BEGIN Extracted information
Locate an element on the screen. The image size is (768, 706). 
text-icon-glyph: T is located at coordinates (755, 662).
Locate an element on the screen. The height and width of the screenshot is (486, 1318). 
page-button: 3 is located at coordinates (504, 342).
END Extracted information
BEGIN Extracted information
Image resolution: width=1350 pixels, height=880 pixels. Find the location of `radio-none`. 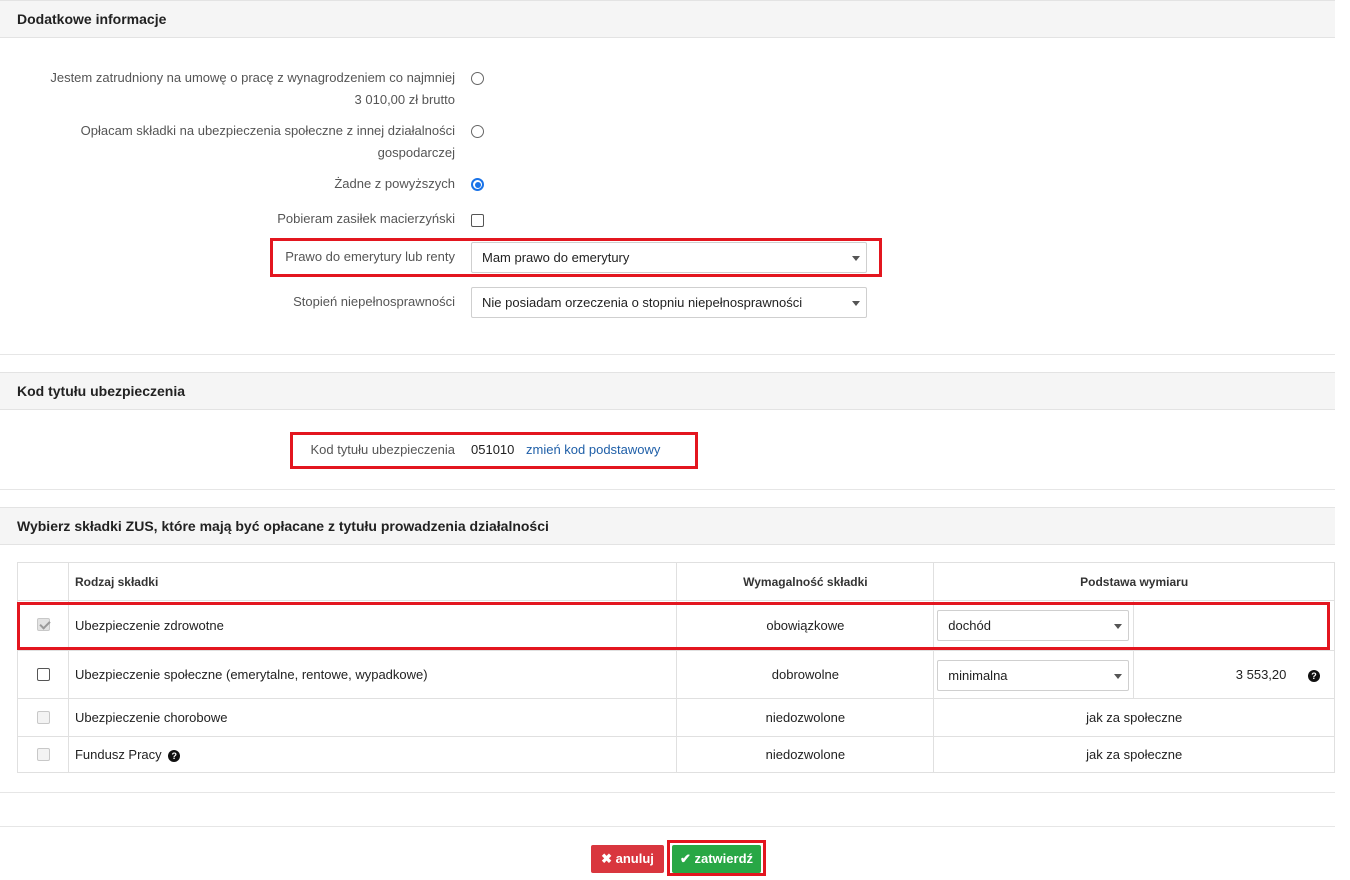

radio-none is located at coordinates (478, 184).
END Extracted information
BEGIN Extracted information
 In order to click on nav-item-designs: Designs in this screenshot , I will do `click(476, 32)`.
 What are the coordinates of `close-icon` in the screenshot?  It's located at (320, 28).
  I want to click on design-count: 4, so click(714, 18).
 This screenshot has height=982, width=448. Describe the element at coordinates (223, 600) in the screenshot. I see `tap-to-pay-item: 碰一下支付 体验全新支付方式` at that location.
END Extracted information
- **Description of the task**:
Could you print the data starting at the line that contains "Locate an element on the screen. The height" and ending at the line that contains "page-button: 3 is", both lines included, with every line reproduced character for character?

- **Task result**:
Locate an element on the screen. The height and width of the screenshot is (486, 1318). 
page-button: 3 is located at coordinates (504, 342).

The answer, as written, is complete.